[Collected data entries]
•••••
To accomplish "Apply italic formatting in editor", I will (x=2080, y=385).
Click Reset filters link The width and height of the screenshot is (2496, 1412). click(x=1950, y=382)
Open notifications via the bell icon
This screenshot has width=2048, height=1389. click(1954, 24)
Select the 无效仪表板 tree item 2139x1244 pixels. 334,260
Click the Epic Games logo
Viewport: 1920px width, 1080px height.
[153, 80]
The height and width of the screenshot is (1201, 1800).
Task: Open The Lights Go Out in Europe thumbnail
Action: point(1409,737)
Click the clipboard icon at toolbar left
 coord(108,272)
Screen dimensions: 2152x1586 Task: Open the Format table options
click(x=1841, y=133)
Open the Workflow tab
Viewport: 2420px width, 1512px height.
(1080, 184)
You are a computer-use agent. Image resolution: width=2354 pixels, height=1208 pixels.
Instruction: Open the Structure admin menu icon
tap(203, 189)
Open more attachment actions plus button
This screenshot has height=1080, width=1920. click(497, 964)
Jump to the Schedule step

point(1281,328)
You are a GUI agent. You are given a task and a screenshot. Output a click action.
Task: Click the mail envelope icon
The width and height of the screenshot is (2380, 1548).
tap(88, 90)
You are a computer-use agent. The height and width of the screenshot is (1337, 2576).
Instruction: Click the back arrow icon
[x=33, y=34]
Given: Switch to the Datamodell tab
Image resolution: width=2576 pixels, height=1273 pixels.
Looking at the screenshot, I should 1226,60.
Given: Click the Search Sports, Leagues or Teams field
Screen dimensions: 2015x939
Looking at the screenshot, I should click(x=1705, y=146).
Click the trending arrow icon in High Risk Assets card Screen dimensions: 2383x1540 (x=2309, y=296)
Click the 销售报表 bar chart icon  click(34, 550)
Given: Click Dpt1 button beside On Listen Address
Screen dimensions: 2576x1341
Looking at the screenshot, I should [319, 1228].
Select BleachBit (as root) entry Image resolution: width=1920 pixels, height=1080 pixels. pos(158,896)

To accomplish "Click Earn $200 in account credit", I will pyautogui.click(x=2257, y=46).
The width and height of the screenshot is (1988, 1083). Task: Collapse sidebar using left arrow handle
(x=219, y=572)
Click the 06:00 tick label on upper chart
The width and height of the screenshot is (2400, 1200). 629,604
•••••
§ Action item
Search the data for "accomplish" and list every line in which it occurs.

§ Result
To accomplish "Apply italic formatting in editor", I will (x=2080, y=385).
To accomplish "Click Earn $200 in account credit", I will pyautogui.click(x=2257, y=46).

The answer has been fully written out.